Katja, how do you look back on your time as a member of the Board of Trustees?
Katja: "This position at Nuffic was my first time serving on a Board of Trustees. I thought it would be interesting to take a look behind the scenes at another organisation. Internationalisation also appeals to me. As a child, I lived in Nottingham for a year. You carry that kind of background with you for the rest of your life."
"Five years ago, Nuffic was really in a different situation than it is now. The organisation had just merged with the European Platform and this integration required a great deal of time and attention. It was also the time when internationalisation began to feature more prominently on the agenda in SMEs. As the Board of Trustees, we always stressed the importance of good control information and automation."
What has the Board of Trustees done for Nuffic in recent years?
Katja: "I think we have helped to greatly enhance Nuffic’s external positioning. In politics and society, internationalisation was coming under increasing pressure. We reflected intensively on this. Nuffic was hiding away too much. We also clarified Nuffic's importance for the Netherlands as a whole. With grants, capacity programmes and other initiatives, Nuffic adds great value to the business community. We can convey this fact with pride."
Peter, on LinkedIn you describe yourself as a ‘change manager’. How does this hands-on mentality fit in with a supervisory function, where you tend to have more distance?
Peter: "At the Council for the Judiciary, I learned the important difference between supervisors and boards. As a supervisor, you don’t sit in the driver's seat, but keep an eye on the bigger picture. I will be doing the same at Nuffic, while naturally also taking my own experiences of change management into account."
How do you view internationalisation?
Peter: "Internationalisation is in my blood. I dealt with trade policy at the Ministry of Foreign Affairs and we exchange knowledge with other countries in the Council for the Judiciary. I want to focus on ensuring that internationalisation is of value to everyone. Internationalisation is inevitable and crucial for the development of society. In the past, everyone thought this would happen automatically, but things started to shift. The benefits are not being evenly distributed. For this reason, it is important for us to continue to delve into the dilemmas and focus on inclusiveness. Internationalisation must provide opportunities for everyone."
Which challenges is Nuffic facing?
Peter: "I can see three. Nuffic must continue to respond to the challenges posed by internationalisation. The organisation must work towards stable funding. And I would continue to strive for inclusiveness."

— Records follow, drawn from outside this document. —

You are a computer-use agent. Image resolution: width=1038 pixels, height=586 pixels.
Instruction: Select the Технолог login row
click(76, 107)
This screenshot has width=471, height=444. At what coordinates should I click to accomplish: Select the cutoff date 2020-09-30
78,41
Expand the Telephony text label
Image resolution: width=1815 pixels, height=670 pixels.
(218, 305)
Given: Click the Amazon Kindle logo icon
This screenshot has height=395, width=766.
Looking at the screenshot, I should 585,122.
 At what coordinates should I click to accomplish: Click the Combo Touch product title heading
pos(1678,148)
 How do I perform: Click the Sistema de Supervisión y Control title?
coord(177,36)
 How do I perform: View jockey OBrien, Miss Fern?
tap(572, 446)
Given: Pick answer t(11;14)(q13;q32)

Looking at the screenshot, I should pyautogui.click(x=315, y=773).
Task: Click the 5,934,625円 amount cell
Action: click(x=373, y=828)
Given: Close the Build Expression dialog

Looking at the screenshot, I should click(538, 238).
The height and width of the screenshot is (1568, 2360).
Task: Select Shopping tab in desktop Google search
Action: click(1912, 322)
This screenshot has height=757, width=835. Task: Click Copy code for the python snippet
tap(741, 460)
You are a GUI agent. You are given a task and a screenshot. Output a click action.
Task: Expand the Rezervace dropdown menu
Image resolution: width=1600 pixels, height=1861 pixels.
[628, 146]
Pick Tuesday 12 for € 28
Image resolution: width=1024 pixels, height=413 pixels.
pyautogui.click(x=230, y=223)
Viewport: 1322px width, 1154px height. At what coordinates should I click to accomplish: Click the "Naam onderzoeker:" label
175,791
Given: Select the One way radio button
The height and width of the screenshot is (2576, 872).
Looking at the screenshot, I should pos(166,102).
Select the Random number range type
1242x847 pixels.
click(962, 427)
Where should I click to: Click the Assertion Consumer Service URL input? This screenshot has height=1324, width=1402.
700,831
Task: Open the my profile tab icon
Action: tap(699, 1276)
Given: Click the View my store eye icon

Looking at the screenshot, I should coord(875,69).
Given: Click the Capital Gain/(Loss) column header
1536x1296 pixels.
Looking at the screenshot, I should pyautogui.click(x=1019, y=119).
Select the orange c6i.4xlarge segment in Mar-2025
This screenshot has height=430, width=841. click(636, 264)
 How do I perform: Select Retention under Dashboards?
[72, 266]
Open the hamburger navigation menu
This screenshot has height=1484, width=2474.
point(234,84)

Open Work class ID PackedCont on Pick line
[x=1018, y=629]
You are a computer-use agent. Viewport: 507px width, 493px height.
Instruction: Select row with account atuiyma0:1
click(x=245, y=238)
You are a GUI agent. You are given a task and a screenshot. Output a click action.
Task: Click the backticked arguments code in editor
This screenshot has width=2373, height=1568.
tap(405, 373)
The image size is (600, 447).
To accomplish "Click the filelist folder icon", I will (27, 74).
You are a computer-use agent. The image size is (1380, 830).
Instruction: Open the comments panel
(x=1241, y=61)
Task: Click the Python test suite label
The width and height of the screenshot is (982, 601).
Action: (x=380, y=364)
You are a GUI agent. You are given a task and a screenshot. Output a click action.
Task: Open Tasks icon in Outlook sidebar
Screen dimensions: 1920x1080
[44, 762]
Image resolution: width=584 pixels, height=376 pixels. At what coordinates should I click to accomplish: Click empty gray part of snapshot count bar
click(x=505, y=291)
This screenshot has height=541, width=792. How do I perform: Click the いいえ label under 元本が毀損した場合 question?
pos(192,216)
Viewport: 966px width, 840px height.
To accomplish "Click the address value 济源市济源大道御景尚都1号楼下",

Katja: "Nuffic needs to move from supply-driven to demand-driven. Digitisation must remain a strong focus in order to remain interesting for stakeholders. Nuffic will really need to put itself in the shoes of the people it works for: students, teachers, financiers and the Netherlands as a whole. Make sure your service remains fresh and smart. Keep it simple. And never lose sight of the future. 70 years of Nuffic is great. But if we want to keep going for another 70 years, we will have to keep innovating. Nuffic, continue to outdo yourself and exceed expectations!"
Board of Trustees
Nuffic maintains a strict separation of tasks, responsibilities and powers between (internal) supervision and management. This helps to ensure that the interaction between the board and supervisors is effective and efficient. The Board of Trustees consists of the following: Bert van der Zwaan (chairman), Beatrice Boots, Ewout West, Joyce Walstra and Peter Arnoldus.